| Exercise details |
Please transcribe the data that follows exactly as given, leaving out every picture.

━━━━━━━━━━

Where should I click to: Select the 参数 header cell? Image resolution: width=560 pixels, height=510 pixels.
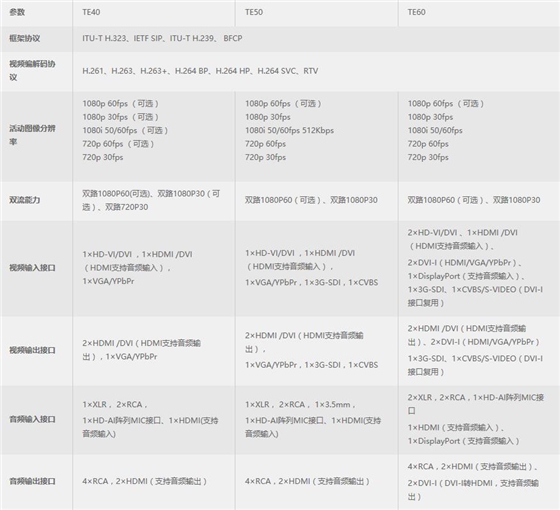point(17,12)
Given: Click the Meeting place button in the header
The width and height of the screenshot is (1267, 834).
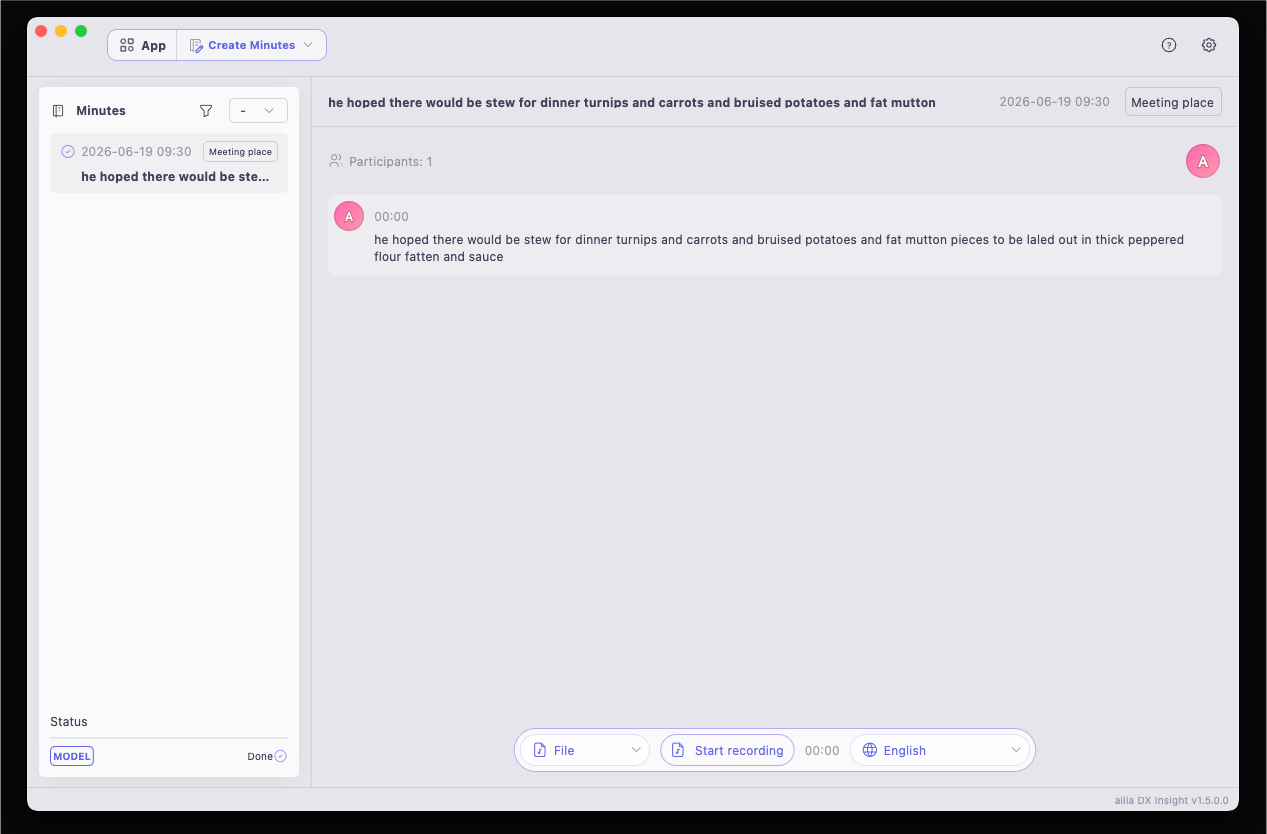Looking at the screenshot, I should [x=1173, y=102].
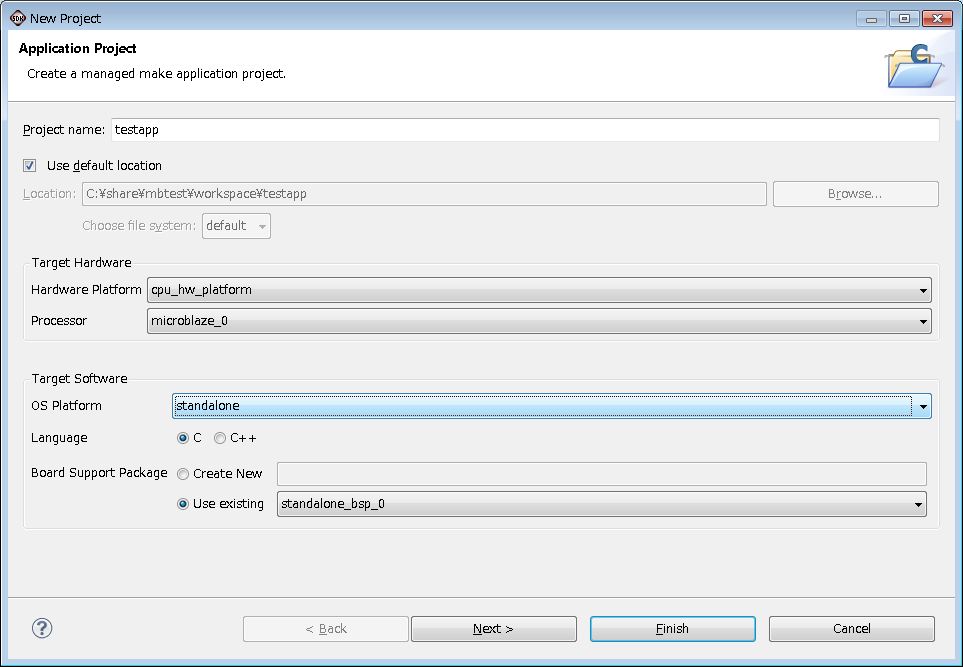
Task: Expand the standalone_bsp_0 existing BSP dropdown
Action: (918, 505)
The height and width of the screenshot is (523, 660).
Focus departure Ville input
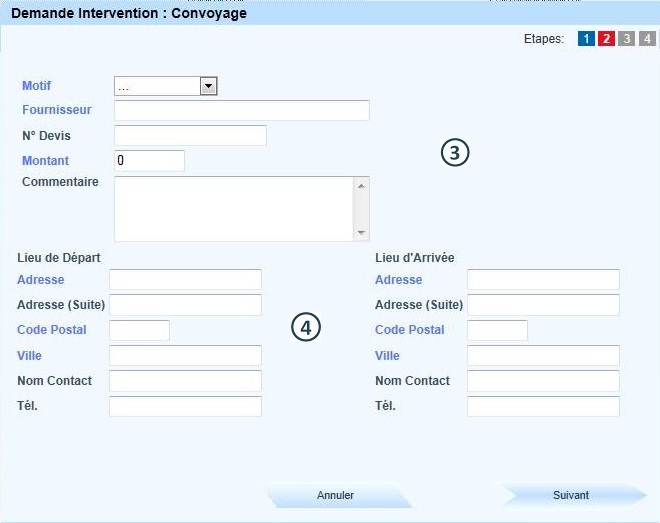(x=185, y=356)
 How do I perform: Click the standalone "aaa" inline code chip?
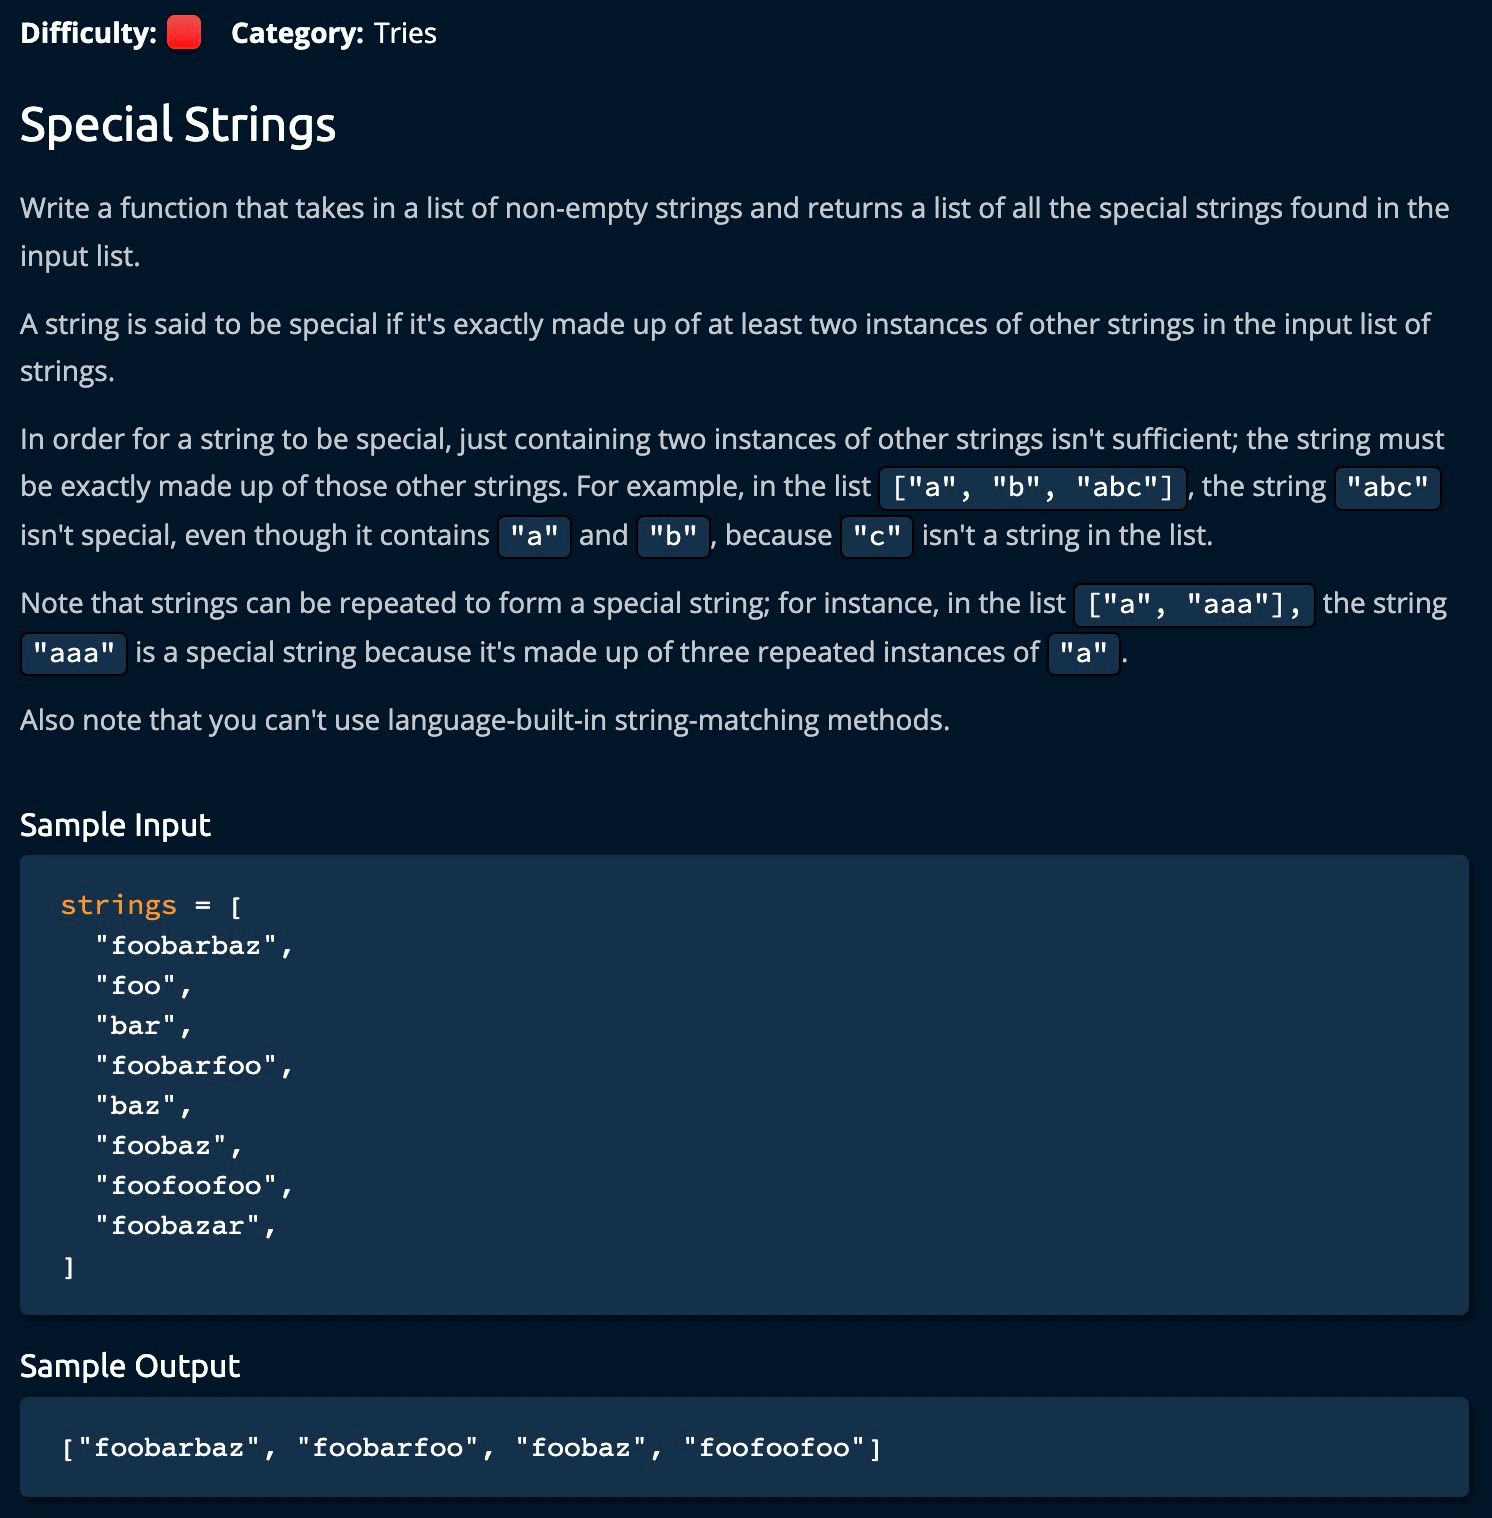coord(74,654)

━━━━━━━━━━

| Expected output |
Where should I click to: Select the 参数 header cell? Image resolution: width=560 pixels, height=510 pixels.
point(17,12)
Given: Click the Meeting place button in the header
The width and height of the screenshot is (1267, 834).
Looking at the screenshot, I should [x=1173, y=102].
Task: Expand the standalone_bsp_0 existing BSP dropdown
Action: (918, 505)
The height and width of the screenshot is (523, 660).
Focus departure Ville input
(x=185, y=356)
 How do I perform: Click the standalone "aaa" inline code chip?
coord(74,654)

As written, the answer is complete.